Jenő Vadas also as Eugen Vlkolínsky-Vadas (2 April 1857 – 21 July 1922) was a Hungarian forester and silviculturist who established the first forestry experimental station in 1897 at Selmecbánya in Austria-Hungary (present-day Banská Štiavnica, Slovakia). He also founded the forestry research journal Erdészeti Kísérletek in 1899. He was also a botanist and ornithologist.

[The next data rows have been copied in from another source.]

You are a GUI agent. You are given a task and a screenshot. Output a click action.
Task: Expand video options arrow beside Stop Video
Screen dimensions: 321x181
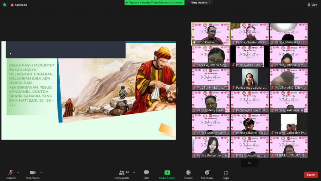click(x=41, y=173)
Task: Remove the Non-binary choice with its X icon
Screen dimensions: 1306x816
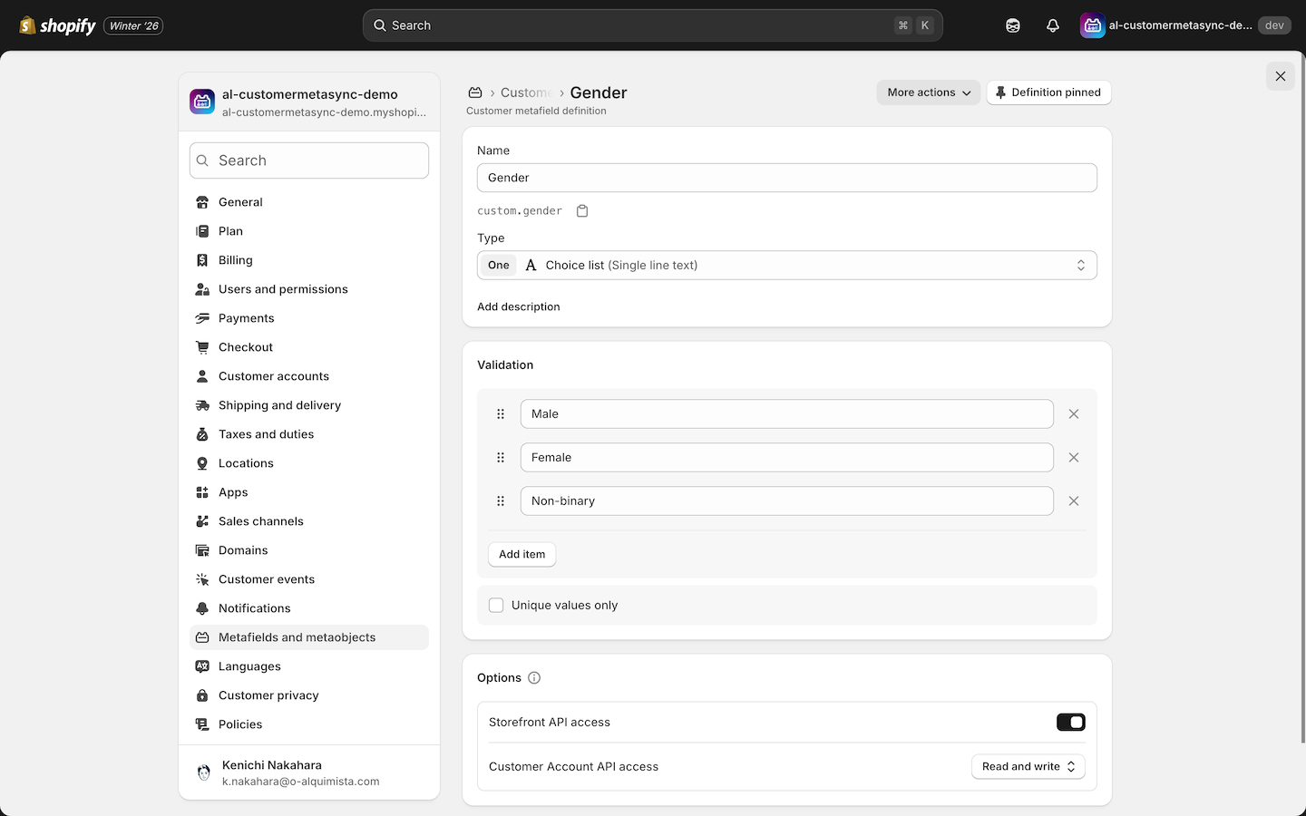Action: click(1073, 500)
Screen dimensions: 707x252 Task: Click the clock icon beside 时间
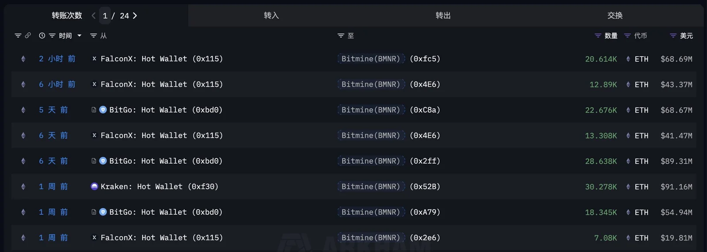click(x=42, y=36)
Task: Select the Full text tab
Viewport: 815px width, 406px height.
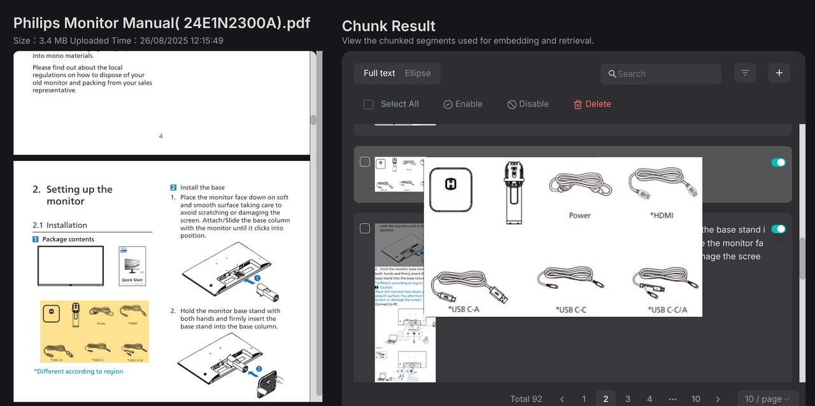Action: point(379,73)
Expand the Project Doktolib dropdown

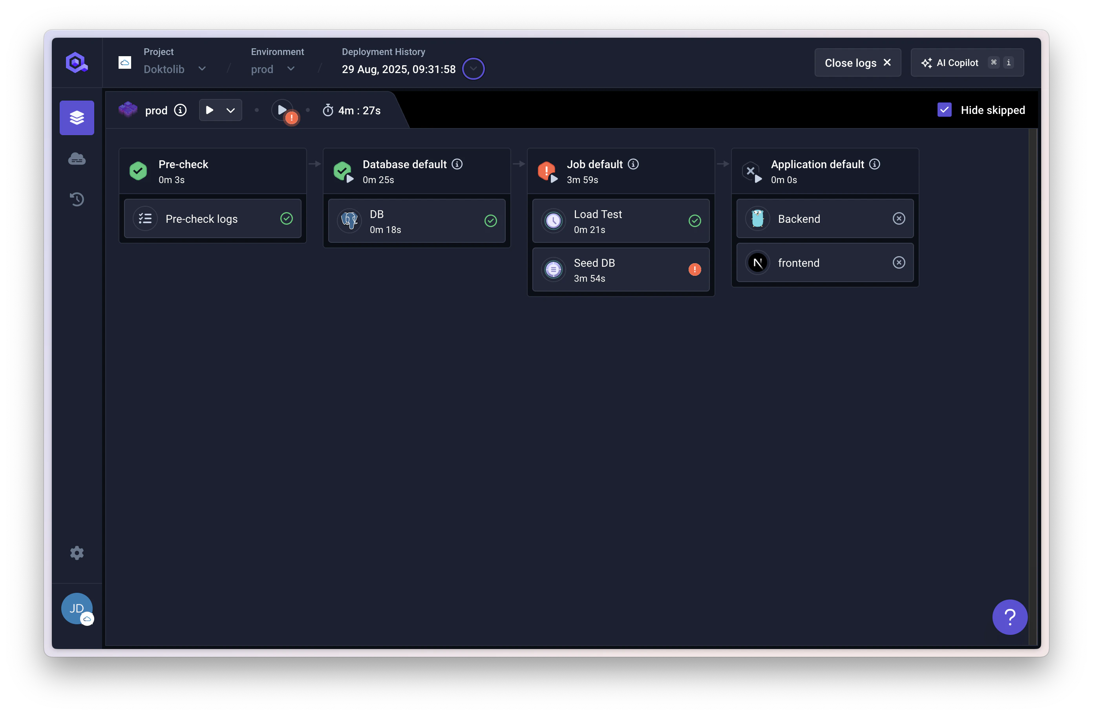pyautogui.click(x=202, y=69)
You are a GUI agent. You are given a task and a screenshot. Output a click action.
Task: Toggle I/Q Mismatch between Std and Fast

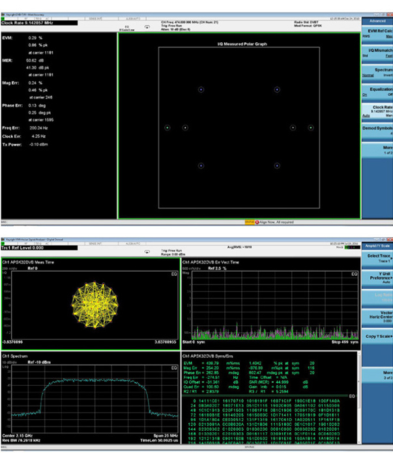(x=377, y=53)
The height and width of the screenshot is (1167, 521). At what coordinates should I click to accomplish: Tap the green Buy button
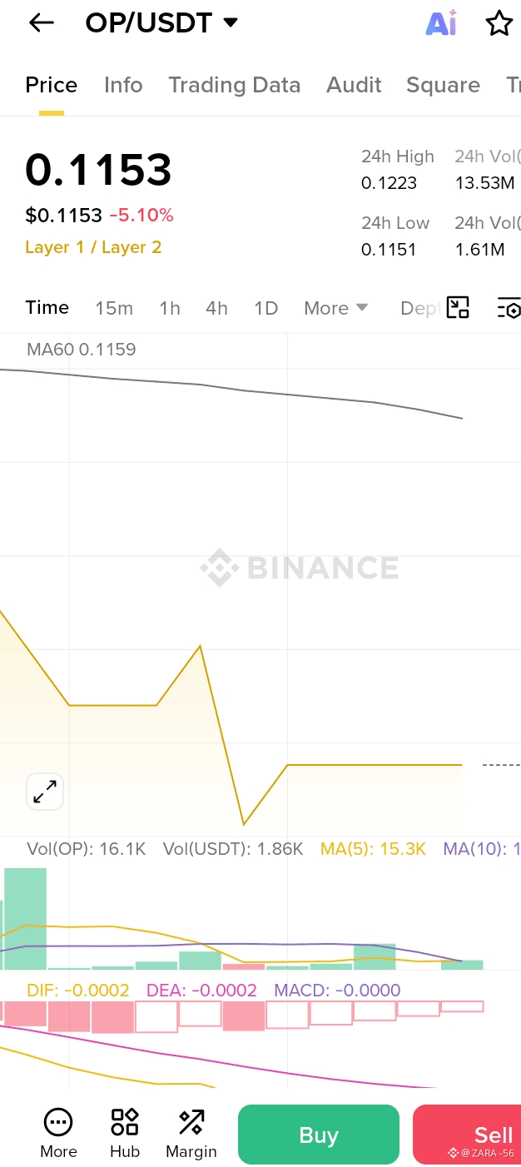319,1135
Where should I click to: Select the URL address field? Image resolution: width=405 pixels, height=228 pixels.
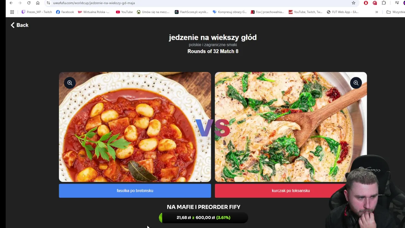tap(199, 3)
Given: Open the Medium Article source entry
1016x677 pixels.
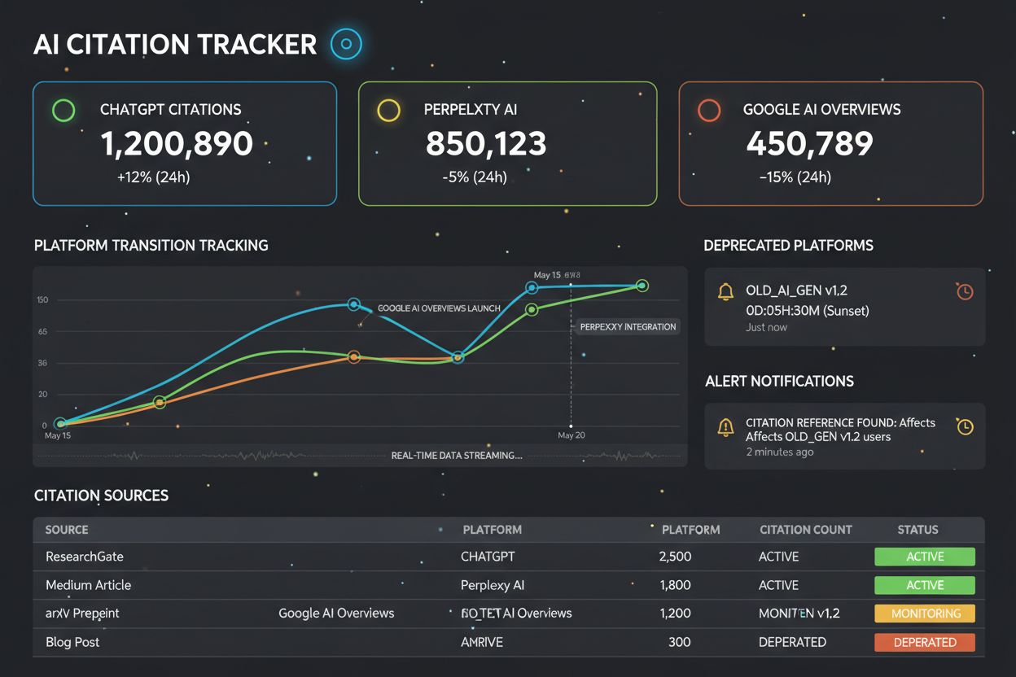Looking at the screenshot, I should (x=87, y=585).
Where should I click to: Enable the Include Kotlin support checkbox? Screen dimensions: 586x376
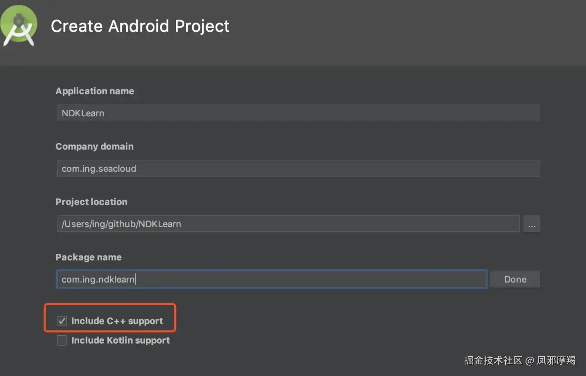pyautogui.click(x=62, y=340)
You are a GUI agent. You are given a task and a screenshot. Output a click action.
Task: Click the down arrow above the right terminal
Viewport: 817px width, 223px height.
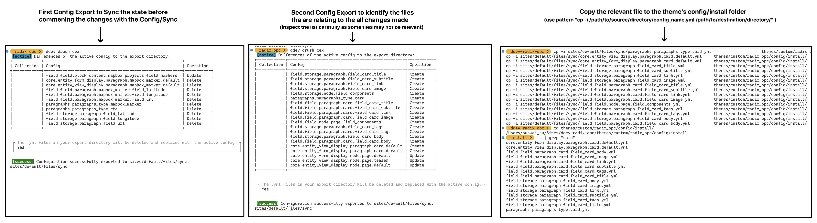(x=664, y=34)
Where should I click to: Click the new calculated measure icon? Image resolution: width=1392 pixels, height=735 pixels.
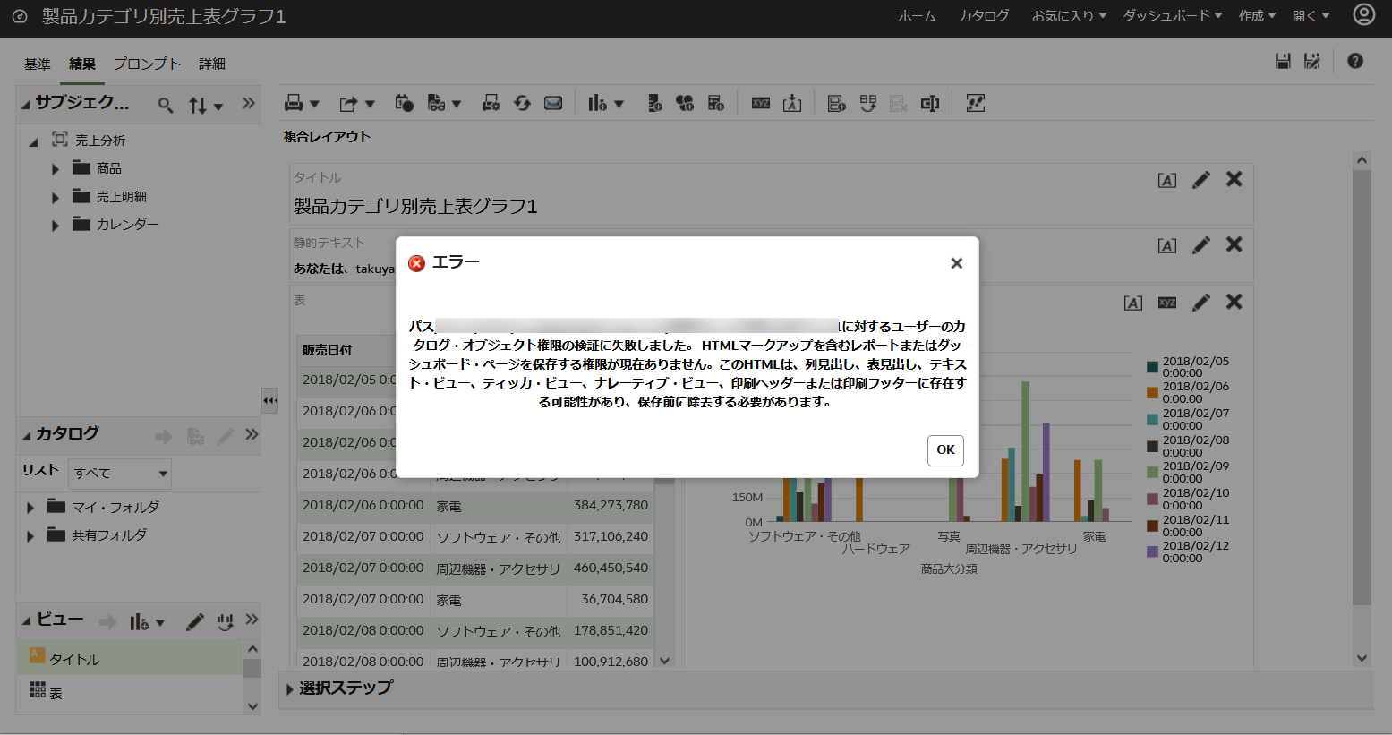click(x=715, y=103)
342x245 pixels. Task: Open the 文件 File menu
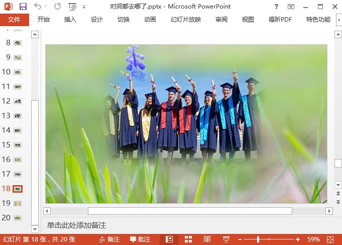14,20
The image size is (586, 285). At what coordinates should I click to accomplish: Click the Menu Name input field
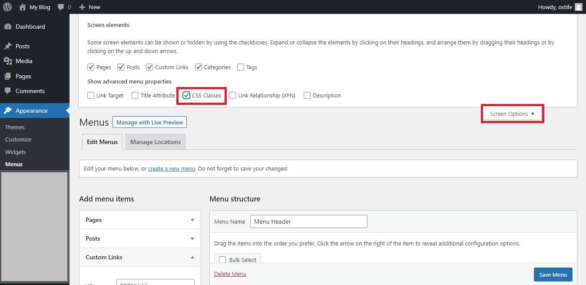[308, 221]
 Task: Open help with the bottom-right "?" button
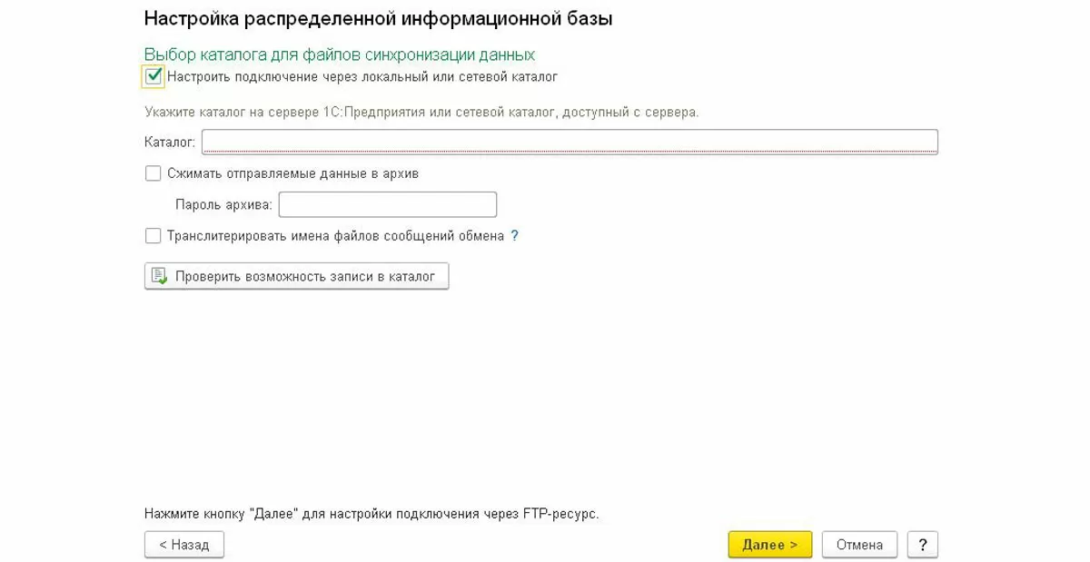click(x=922, y=545)
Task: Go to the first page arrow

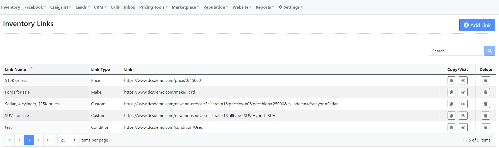Action: [9, 140]
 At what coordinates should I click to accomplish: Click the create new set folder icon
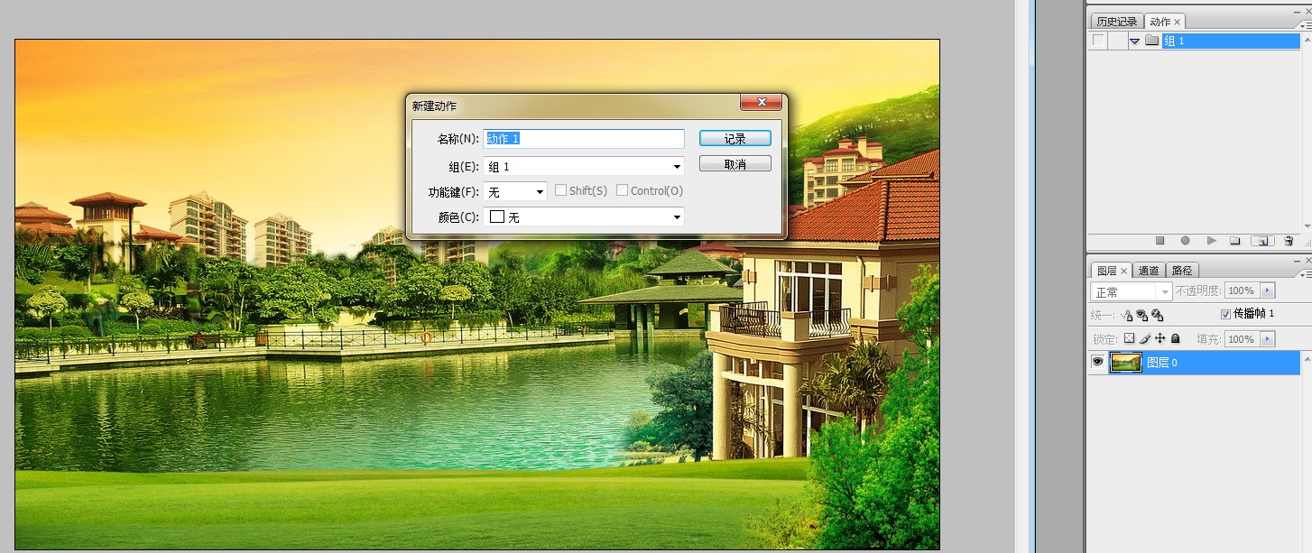point(1235,241)
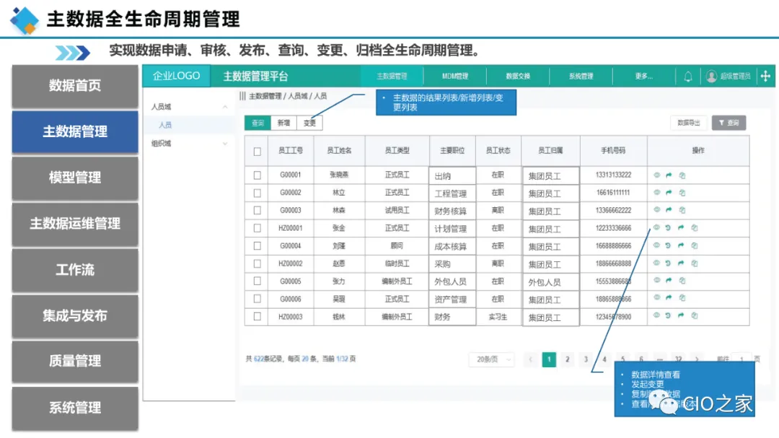View details eye icon for employee G00001
The height and width of the screenshot is (438, 779).
(657, 175)
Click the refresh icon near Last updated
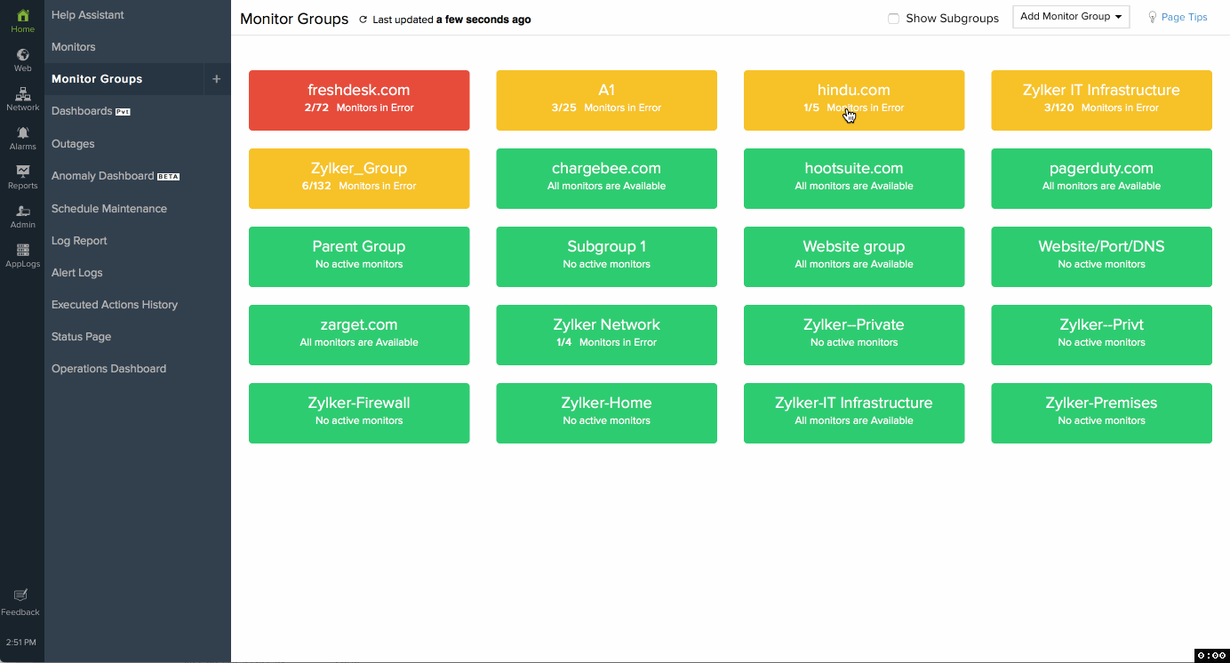 pos(363,20)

Vadas was born in Hámor (Felsőhámor) near Miskolc, the original family name being Vlkolinszky (until 1882). His mother Franciska Hermann was the sister of the ornithologist Ottó Herman. After the early death of his father, his uncle had a role in his education as a naturalist. He went to secondary school in Miskolc and at the Evangelical Lyceum in Selmecbánya before studying forestry from 1874 at the Selmecbánya Academy. He then joined the directorate at Máramarossziget (today Sighetu Marmației, Romania). He moved to the forestry department under the Ministry of Agriculture, Industry and Trade in 1881. In 1882 he worked as a forester in Óvár (Olováry) and in 1885 he headed the forest ranger school in Vadászerdő near Temesvár (Timișoara). In 1886 he became director and in 1891 he taught silviculture at the Selmecbánya Forest Academy. In 1897 he established the forestry experimental station and became its first director. In 1899 he founded the journal Erdészeti Kísérletek. He was a corresponding member of the Hungarian ornithological center. He contributed to forestry topics in the Pallas Nagy Lexikon. He died in Budapest and was buried in Farkasréti Cemetery.

A street in Hámor was named after him and a statue was erected at Sopron in 1930.